本研究では、インテージヘルスケアのAI創薬プラットフォーム「Deep Quartet(ディープカルテット)」を活用し、悪性腫瘍をはじめとする難治性疾患治療薬の開発が目指される。
<本ニュースの10秒要約>
- インテージヘルスケアのAI創薬プラットフォームを用いて、岡山大学が難病治療薬を開発
- 深層強化学習や機械学習などの技術と共に有機合成化学者の知見も活用する「Deep Quartet」
- AI創薬で化合物の最適化を進め、悪性腫瘍などの治療薬となる新規化合物を獲得へ
4つの要素で構成されるAI創薬プラットフォーム「Deep Quartet」
インテージヘルスケアは、ヘルスケア領域のマーケティングリサーチや医薬品開発などをコア事業と定めており、その一貫として「Deep Quartet」の開発・提供も手がけている。
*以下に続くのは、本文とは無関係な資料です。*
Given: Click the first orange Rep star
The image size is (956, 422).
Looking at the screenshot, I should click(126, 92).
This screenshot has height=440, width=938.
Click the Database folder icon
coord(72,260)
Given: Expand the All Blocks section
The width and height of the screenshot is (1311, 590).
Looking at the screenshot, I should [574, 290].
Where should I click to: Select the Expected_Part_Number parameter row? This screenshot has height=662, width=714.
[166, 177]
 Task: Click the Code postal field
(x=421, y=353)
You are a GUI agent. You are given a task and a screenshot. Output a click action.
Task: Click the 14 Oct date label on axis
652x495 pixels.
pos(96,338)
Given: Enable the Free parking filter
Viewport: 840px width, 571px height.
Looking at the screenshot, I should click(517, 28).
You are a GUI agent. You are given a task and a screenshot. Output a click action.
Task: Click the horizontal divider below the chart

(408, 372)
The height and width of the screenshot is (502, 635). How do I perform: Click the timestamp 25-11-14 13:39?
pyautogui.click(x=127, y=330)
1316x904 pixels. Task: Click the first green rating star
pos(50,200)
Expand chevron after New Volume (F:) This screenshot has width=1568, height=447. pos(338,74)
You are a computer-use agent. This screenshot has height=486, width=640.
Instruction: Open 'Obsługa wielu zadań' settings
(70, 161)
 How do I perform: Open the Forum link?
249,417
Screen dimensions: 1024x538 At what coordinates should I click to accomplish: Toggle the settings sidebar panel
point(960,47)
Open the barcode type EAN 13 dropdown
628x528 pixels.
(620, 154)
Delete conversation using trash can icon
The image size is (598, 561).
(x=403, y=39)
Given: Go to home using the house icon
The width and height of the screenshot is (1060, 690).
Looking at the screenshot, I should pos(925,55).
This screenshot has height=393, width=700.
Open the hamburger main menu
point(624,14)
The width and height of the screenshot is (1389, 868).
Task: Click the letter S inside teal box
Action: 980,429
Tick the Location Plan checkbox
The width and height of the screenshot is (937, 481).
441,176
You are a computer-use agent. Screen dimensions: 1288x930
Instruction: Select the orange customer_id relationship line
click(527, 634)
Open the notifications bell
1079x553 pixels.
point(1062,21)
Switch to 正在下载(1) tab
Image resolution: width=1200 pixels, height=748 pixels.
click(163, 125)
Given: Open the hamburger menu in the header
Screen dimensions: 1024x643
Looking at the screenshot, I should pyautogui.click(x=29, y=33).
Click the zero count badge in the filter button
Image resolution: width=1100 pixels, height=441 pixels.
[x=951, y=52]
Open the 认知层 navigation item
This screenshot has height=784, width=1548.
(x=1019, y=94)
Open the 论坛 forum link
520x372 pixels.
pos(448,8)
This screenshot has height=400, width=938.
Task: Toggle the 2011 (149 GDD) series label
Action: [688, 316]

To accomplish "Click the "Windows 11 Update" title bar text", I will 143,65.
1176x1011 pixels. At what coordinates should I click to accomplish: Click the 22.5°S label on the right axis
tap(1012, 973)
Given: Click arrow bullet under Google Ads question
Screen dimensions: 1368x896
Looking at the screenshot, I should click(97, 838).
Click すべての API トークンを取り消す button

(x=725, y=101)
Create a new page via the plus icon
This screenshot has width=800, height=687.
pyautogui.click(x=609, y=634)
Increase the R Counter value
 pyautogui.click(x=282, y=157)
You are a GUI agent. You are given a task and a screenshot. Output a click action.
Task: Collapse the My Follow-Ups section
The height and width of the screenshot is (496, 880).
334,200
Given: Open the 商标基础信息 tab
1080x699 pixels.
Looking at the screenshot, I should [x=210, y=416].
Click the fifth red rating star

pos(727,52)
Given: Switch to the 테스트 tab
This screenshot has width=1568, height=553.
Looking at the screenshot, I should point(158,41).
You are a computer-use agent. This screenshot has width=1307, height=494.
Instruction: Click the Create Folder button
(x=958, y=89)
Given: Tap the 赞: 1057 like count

「Deep Quartet」は、同社と株式会社理論創薬研究所、そして株式会社アフィニティサイエンスの3社が連携して提供しているAI創薬プラットフォームだ。
「Deep Quartet」は、「Quartet(四重奏)」という名が示す通り、「Deep reinforcement learning」「LigandScout」「CzeekS」「Medicinal Chemist」という4つの要素で構成される。「Deep reinforcement learning」は深層強化学習の技術であり、「LigandScout」はファーマコフォアモデルを用いるソフトウェア、そして「CzeekS」は網羅的なターゲット予測を可能とする機械学習ベースの技術だ。この3つを組み合わせたフローに、「Medicinal Chemist」すなわち有機合成化学者の知見を加えることで、効率的な創薬を可能にしている。
AIによって難治性疾患治療薬の創薬を目指す
今回開始された共同研究では、岡山大学・細野祥之教授(学術研究院医歯薬学域 薬理学)が手がける研究開発テーマにおいて、「Deep Quartet」が活用される。この研究開発テーマでは、Immunoglobulin様細胞外ドメインをターゲットとして難治性疾患治療薬の創薬が目指されてきた。
Immunoglobulin様細胞外ドメインを持つ受容体型チロシンキナーゼは、リガンド分子とのタンパク質間相互作用(PPIs)を介し、悪性腫瘍の発生・進展において無数の重要な働きを担うことで知られる。そのため阻害剤の開発が望まれているが、低分子化合物が結合できるポケットが少ないなどの理由によってその設計は困難を極めていた。今回の共同研究では、AIによってこうした課題の解消が図られる。
AI創薬によるアプローチでシード化合物の最適化を進める
この研究においてインテージヘルスケアと岡山大学は、既にインシリコスクリーニングによってシード化合物を見出しており、多様なモデルにおいてその効果も確認しているという。これらの情報をもとに両者は今後、AI創薬によるアプローチでシード化合物の最適化を進め、悪性腫瘍などの治療薬として期待が可能な新規化合物を獲得するとしている。